### TASK TO CARRY OUT
Every entry below is to be copied exactly, with nothing left out.

Collected data entries
%%

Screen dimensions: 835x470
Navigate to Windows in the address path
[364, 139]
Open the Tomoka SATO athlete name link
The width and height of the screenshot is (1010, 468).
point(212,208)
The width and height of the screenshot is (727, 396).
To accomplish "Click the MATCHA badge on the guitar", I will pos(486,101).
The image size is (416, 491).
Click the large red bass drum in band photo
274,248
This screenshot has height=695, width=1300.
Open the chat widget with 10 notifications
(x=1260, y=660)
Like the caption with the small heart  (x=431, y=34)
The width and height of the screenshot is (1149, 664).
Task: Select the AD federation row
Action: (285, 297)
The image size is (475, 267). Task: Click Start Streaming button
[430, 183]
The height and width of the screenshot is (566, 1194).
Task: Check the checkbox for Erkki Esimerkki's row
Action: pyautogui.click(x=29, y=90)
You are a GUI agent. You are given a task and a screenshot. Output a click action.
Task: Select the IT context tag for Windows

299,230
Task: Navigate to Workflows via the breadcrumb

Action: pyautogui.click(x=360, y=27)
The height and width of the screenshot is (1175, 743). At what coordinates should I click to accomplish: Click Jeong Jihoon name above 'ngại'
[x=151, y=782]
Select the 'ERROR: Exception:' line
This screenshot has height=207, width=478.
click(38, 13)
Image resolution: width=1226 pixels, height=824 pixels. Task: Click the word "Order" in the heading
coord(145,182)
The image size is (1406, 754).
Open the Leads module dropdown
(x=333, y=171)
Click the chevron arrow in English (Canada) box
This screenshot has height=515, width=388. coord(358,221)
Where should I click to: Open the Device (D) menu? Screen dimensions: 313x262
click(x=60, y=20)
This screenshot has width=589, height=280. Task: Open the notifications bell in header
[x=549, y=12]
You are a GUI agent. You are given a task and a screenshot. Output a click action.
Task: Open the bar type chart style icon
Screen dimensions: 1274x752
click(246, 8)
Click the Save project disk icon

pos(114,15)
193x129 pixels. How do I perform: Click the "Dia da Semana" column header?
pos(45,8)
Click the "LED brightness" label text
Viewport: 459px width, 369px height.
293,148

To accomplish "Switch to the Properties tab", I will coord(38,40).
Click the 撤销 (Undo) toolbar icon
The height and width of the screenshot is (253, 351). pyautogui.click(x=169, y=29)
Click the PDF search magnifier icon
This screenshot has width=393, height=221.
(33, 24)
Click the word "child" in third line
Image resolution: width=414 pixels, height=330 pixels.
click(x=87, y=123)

%%

### EXPECTED ANSWER
Screen dimensions: 835x470
Navigate to Windows in the address path
[364, 139]
Open the Tomoka SATO athlete name link
The width and height of the screenshot is (1010, 468).
point(212,208)
The width and height of the screenshot is (727, 396).
To accomplish "Click the MATCHA badge on the guitar", I will pos(486,101).
The image size is (416, 491).
Click the large red bass drum in band photo
274,248
This screenshot has height=695, width=1300.
Open the chat widget with 10 notifications
(x=1260, y=660)
Like the caption with the small heart  (x=431, y=34)
The width and height of the screenshot is (1149, 664).
Task: Select the AD federation row
Action: (285, 297)
The image size is (475, 267). Task: Click Start Streaming button
[430, 183]
The height and width of the screenshot is (566, 1194).
Task: Check the checkbox for Erkki Esimerkki's row
Action: pyautogui.click(x=29, y=90)
You are a GUI agent. You are given a task and a screenshot. Output a click action.
Task: Select the IT context tag for Windows

299,230
Task: Navigate to Workflows via the breadcrumb

Action: pyautogui.click(x=360, y=27)
The height and width of the screenshot is (1175, 743). At what coordinates should I click to accomplish: Click Jeong Jihoon name above 'ngại'
[x=151, y=782]
Select the 'ERROR: Exception:' line
This screenshot has height=207, width=478.
click(38, 13)
Image resolution: width=1226 pixels, height=824 pixels. Task: Click the word "Order" in the heading
coord(145,182)
The image size is (1406, 754).
Open the Leads module dropdown
(x=333, y=171)
Click the chevron arrow in English (Canada) box
This screenshot has height=515, width=388. coord(358,221)
Where should I click to: Open the Device (D) menu? Screen dimensions: 313x262
click(x=60, y=20)
This screenshot has width=589, height=280. Task: Open the notifications bell in header
[x=549, y=12]
You are a GUI agent. You are given a task and a screenshot. Output a click action.
Task: Open the bar type chart style icon
Screen dimensions: 1274x752
click(246, 8)
Click the Save project disk icon

pos(114,15)
193x129 pixels. How do I perform: Click the "Dia da Semana" column header?
pos(45,8)
Click the "LED brightness" label text
Viewport: 459px width, 369px height.
293,148

To accomplish "Switch to the Properties tab", I will coord(38,40).
Click the 撤销 (Undo) toolbar icon
The height and width of the screenshot is (253, 351). pyautogui.click(x=169, y=29)
Click the PDF search magnifier icon
This screenshot has width=393, height=221.
(33, 24)
Click the word "child" in third line
Image resolution: width=414 pixels, height=330 pixels.
click(x=87, y=123)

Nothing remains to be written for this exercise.